[EXERCISE OBJECTIVE] Lines holding the string "computer" are the ones to copy; find them all in the data.

──────────────────────────────

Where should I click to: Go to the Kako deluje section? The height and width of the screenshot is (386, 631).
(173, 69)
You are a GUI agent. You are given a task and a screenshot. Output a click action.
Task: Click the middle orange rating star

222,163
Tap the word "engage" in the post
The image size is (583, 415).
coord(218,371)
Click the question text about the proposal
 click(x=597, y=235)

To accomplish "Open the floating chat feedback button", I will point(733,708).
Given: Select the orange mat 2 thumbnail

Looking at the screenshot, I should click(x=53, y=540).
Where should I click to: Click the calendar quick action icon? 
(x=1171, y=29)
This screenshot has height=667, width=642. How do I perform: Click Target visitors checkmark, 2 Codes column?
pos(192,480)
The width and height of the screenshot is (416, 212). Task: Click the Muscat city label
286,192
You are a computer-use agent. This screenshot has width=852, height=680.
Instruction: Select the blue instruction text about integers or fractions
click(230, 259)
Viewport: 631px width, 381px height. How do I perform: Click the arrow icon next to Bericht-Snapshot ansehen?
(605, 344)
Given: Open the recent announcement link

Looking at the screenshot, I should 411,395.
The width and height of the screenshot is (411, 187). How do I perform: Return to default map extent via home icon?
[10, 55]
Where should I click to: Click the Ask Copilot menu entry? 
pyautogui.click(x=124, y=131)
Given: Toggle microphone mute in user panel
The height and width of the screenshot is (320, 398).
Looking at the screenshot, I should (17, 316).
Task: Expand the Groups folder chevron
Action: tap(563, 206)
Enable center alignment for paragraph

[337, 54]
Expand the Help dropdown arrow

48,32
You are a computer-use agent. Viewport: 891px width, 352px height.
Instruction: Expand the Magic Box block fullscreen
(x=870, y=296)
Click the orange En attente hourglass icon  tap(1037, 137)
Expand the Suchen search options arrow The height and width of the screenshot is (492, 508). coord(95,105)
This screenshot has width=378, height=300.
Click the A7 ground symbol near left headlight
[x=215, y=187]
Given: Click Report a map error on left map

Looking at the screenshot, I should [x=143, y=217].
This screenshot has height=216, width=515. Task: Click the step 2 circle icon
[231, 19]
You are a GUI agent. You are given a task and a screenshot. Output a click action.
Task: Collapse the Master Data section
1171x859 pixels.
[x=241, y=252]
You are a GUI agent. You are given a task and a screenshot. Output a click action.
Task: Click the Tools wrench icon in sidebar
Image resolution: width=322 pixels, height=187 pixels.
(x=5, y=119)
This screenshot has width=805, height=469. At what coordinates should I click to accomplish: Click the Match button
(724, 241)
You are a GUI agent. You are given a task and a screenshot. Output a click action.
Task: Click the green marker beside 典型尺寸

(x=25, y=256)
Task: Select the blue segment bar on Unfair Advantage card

──────────────────────────────

[PROBLEM SOLUTION]
You are a computer-use agent. This screenshot has width=852, height=680.
You are a computer-use agent. Viewport: 891px width, 352px height.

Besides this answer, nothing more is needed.